Kesehatan

Trauma Panjang Korban Pedofilia: Dari Depresi Hingga Ingin Bunuh Diri

Ilham — Asumsi.co

featured image
Pixabay

Kasus pencabulan terhadap anak di bawah umur membuka mata banyak pihak betapa rentannya anak menjadi korban kejahatan asusila.

Hubungan seksual yang dilakukan dengan anak merupakan kelainan seksual pedofilia. Pedofilia adalah kecenderungan orang dewasa lebih tertarik melakukan kegiatan seksualnya dengan anak daripada dengan orang seumurannya.

Menurut Diagnostik dan Statistik Manual Gangguan Jiwa (DSM), pedofilia adalah parafilia dimana seseorang memiliki hubungan yang kuat dan berulang terhadap dorongan seksual dan fantasi tentang anak prapuber dan dimana perasaan mereka memiliki salah satu peran atau yang menyebabkan penderitaan atau kesulitan interpersonal (American Psyciatric Association, 2013).

Trauma Berkepanjangan

Psikolog Sinta Yudisia menjelaskan bahwa pedofilia menciptakan trauma yang panjang bagi korban. Anak yang menjadi korban pedofilia bisa stres dan depresi, bahkan ada yang ingin mengakhiri hidupnya.

“Karena kompleks banget, tidak hanya serangan psikis, tapi juga mental. Sehingga perlu diobati baik dari segi fisik dan mental seperti saat ditepuk oleh seseorang seperti dari ayahnya, bahkan suaminya,” katanya saat dihubungi Asumsi.co, Minggu (5/9/2021).

*****

• Rincian Tugas:
Salin tanpa perubahan bagian artikel tentang trauma korban pedofilia di atas, antara "Menurut Diagnostik dan" dan "ingin mengakhiri hidupnya.", termasuk kedua ujungnya.

*****

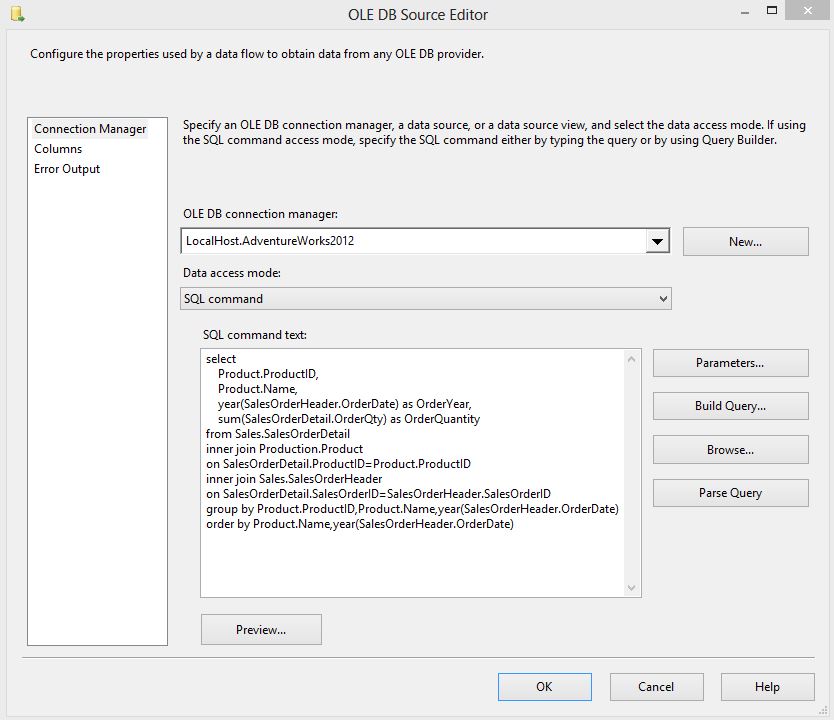Click the Parse Query button
Screen dimensions: 834x720
pos(730,493)
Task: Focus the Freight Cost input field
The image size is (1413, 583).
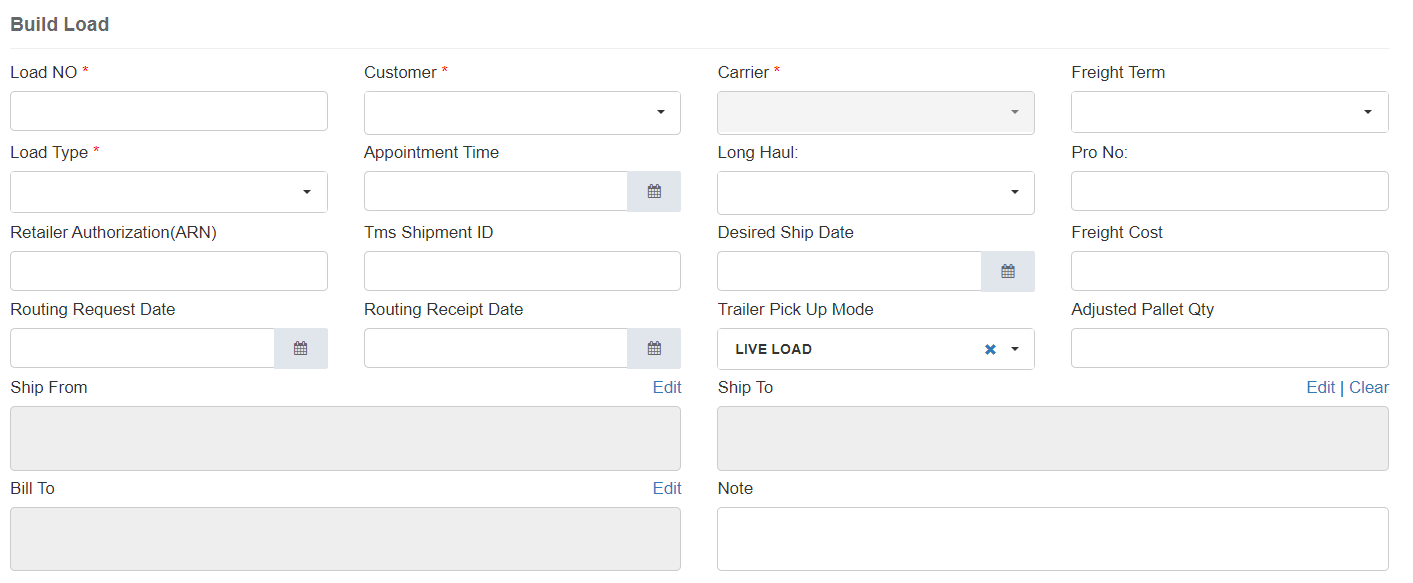Action: [x=1229, y=271]
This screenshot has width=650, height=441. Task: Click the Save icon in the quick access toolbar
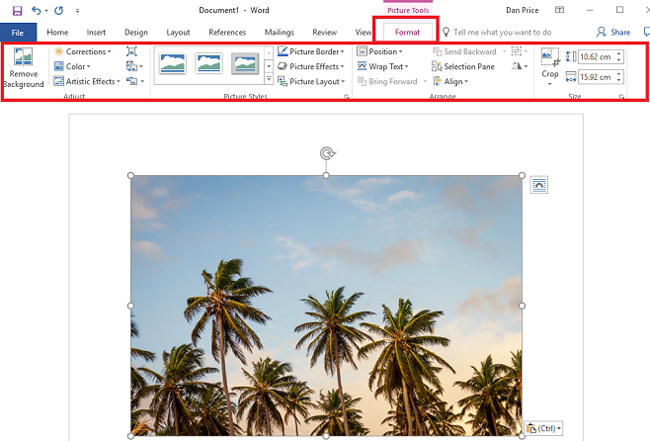[x=16, y=10]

*****

• Hasil Tugas:
Menurut Diagnostik dan Statistik Manual Gangguan Jiwa (DSM), pedofilia adalah parafilia dimana seseorang memiliki hubungan yang kuat dan berulang terhadap dorongan seksual dan fantasi tentang anak prapuber dan dimana perasaan mereka memiliki salah satu peran atau yang menyebabkan penderitaan atau kesulitan interpersonal (American Psyciatric Association, 2013).

Trauma Berkepanjangan

Psikolog Sinta Yudisia menjelaskan bahwa pedofilia menciptakan trauma yang panjang bagi korban. Anak yang menjadi korban pedofilia bisa stres dan depresi, bahkan ada yang ingin mengakhiri hidupnya.